Gambling: The Growing American Epidemic

Studies show nearly a third of eighth graders say they've already gambled



January 8, 2003
By Dale Hurd
CBN News Sr. Reporter

CBN.com – (CBN News) - Baseball great Pete Rose has finally admitted what he denied for 14 years -- that he gambled on baseball as a manager and as a player. But millions more Americans are still living in denial over their gambling addictions.

After admitting on ABC that he bet on baseball, Rose is hoping now for a new start, after being banned from the game and kept out of the Hall of Fame.

Rose's gambling addiction has put a spotlight on a national problem. A Senate committee says Americans spend well over $60 billion a year gambling.

And Americans are gambling younger.
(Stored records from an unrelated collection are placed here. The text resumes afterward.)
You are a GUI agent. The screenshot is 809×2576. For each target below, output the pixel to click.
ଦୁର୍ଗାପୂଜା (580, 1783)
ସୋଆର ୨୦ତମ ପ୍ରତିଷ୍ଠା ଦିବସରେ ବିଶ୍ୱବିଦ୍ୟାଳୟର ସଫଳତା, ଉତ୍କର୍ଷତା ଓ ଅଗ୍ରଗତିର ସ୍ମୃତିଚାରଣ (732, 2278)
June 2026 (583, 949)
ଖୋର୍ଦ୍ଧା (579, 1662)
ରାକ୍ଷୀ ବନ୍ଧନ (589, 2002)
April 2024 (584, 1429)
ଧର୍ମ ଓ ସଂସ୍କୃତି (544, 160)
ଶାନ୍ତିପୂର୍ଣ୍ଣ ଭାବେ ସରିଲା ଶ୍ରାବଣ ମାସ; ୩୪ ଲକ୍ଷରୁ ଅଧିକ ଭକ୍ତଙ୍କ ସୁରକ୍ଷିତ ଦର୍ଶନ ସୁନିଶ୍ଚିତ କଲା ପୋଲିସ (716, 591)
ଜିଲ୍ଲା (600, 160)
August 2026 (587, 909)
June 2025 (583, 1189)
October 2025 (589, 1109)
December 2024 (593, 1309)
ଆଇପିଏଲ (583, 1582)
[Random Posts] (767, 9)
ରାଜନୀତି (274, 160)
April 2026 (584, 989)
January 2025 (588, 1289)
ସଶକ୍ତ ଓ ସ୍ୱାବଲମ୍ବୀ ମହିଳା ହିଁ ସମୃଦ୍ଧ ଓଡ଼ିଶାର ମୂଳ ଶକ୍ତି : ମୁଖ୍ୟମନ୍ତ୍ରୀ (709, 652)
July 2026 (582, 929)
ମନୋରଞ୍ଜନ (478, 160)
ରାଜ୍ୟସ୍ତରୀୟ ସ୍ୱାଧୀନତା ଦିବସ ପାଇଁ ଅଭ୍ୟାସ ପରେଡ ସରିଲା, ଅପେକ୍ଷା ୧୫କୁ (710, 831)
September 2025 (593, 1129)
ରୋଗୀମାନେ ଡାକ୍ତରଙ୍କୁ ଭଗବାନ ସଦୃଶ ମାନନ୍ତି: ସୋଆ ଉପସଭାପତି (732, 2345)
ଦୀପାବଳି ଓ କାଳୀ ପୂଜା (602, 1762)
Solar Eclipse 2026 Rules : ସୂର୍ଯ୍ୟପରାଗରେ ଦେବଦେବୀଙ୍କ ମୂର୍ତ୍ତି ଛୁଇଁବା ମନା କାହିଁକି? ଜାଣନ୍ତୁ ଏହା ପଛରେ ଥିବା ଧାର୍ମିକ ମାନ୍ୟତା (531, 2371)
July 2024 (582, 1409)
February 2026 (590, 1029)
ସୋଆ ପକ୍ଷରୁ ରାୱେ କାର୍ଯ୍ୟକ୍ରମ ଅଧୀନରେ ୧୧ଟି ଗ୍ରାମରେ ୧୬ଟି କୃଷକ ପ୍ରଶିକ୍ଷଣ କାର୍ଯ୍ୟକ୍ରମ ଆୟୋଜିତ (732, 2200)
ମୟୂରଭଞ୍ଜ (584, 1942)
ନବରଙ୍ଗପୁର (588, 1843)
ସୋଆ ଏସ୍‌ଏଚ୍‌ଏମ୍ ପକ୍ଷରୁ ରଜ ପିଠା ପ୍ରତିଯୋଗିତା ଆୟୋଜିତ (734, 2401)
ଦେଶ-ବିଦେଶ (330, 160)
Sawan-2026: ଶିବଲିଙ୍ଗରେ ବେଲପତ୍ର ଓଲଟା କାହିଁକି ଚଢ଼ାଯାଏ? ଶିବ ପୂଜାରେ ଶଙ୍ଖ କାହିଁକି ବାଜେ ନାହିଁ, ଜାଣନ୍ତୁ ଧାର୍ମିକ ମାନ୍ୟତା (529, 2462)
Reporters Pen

Studies show nearly a third of eighth graders say they've already gambled.

Ed Looney, spokesman for the Council on Compulsive Gambling of New Jersey, said, "The first process is really to get some education in schools. We're losing a generation of young people to gambling." The Internet has only made it worse. In 1995 there was only one online gambling site. Today, there are about 1,800.

Keith Whyte, of the National Council on Problem Gambling, said, "The consequences can be severe. Especially the earlier you start gambling, the more likely you are to develop gambling problems. And because there's no blurry eyes, no track marks, gambling problems are hidden. The substance they abuse is money, and it's astronomical."

While Rose no longer portrays himself as a compulsive gambler, he says in his new book that he still loves to gamble legally at racetracks. But the organization Gamblers Anonymous says that's not the road to wholeness--that compulsive gamblers have to stop gambling completely.